**SUPPLIED TEXT**:
+===+

I will not seek to take any credit for having probably been the first only a couple of weeks ago in this very same space to call for action on the issue of e-scooters on our roads, but it is good to know that the authorities have taken the initiative of regulating them before some nasty accidents start happening. The launching of a public consultation on these regulations is part of the timely action required and contrasting views have already been doing the rounds in our media.

While, admittedly, it is important to promote the concept of modality and the use of alternative and sustainable means of transport in a car-infested island, the next step once the consultation process is over is to assert law enforcement. Rules and regulations mean nothing without adequate and efficient monitoring by the Police, traffic wardens and local council officials.

In the UK alone, 1,600 incidents involving e-scooters, hoverboards and segways have been reported since 2018. In Vienna, there have been more than 200 accidents since the introduction of the e-scooter last October. The Spanish authorities were even more drastic: they banned them after a 90-year-old pedestrian was killed when he was hit by one.

It is why there is a growing global backlash as the authorities everywhere grapple with the issue of – pun galore for those who enjoy it – how to put the breaks on a mobile trend that is rapidly wheeling out of control.

E-scooterists are already an everyday feature on pavements and pedestrian zones in places like the Sliema waterfront right up to St Julians and other spots popular with the young both local and foreign. I have personally seen them whoosh past people and going the wrong-way up and down  the narrow streets, their noiseless traverse shocking pedestrians trying to navigate past parked cars, urinating dogs on extending leashes and stinking waste bags.

+===+

**STATED PROBLEM A**: According to the e-scooter text, how many accidents has Vienna seen since e-scooters were introduced there?
**STATED PROBLEM B**: Please give again the stretch of records from the line that contains "Task: Open the 招生简章 button under 湖南大学" through the line that contains "This screenshot has height=846, width=1180.", changing every "Task" to "Instruction" and leaving all else the same.
The e-scooter text and the records below it are unrelated.

**EXTRACTED DATA**:
+===+

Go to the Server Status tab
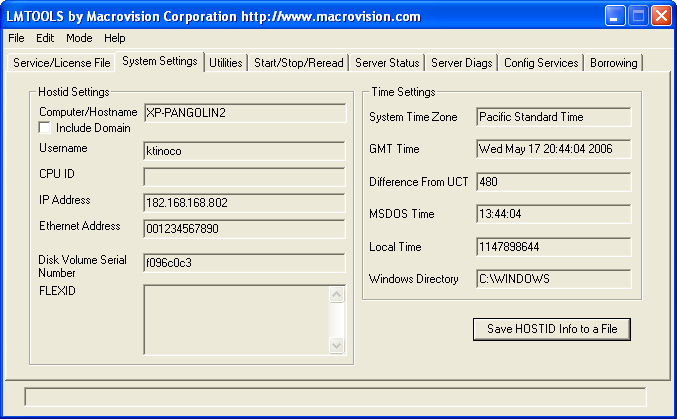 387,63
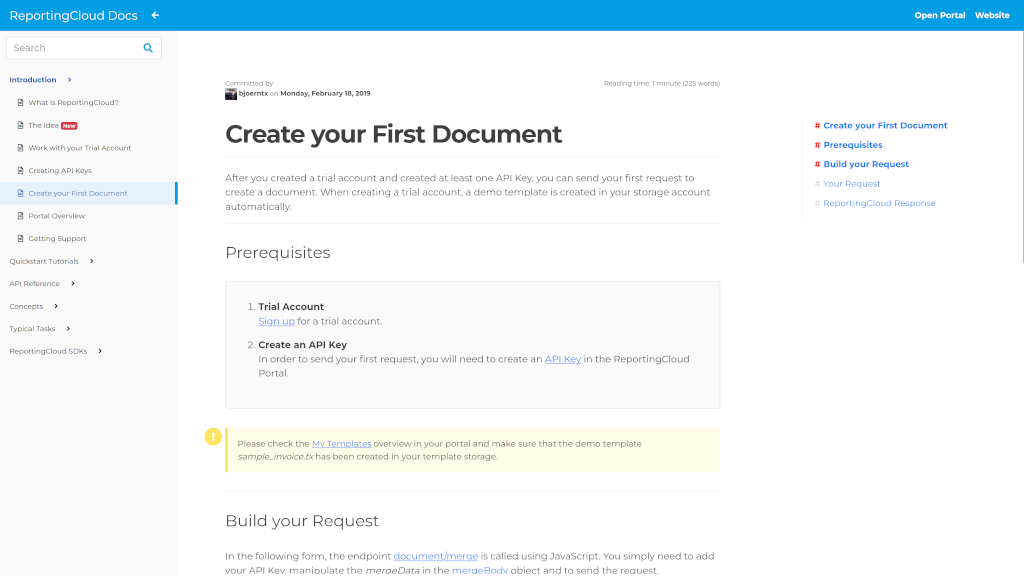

+===+

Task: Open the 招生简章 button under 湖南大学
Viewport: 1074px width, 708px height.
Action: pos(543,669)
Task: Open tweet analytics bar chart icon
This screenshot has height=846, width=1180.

+===+

**RIGHT ANSWER A**: More than 200 since last October.

**RIGHT ANSWER B**:
Instruction: Open the 招生简章 button under 湖南大学
Viewport: 1074px width, 708px height.
Action: pos(543,669)
Instruction: Open tweet analytics bar chart icon
This screenshot has height=846, width=1180.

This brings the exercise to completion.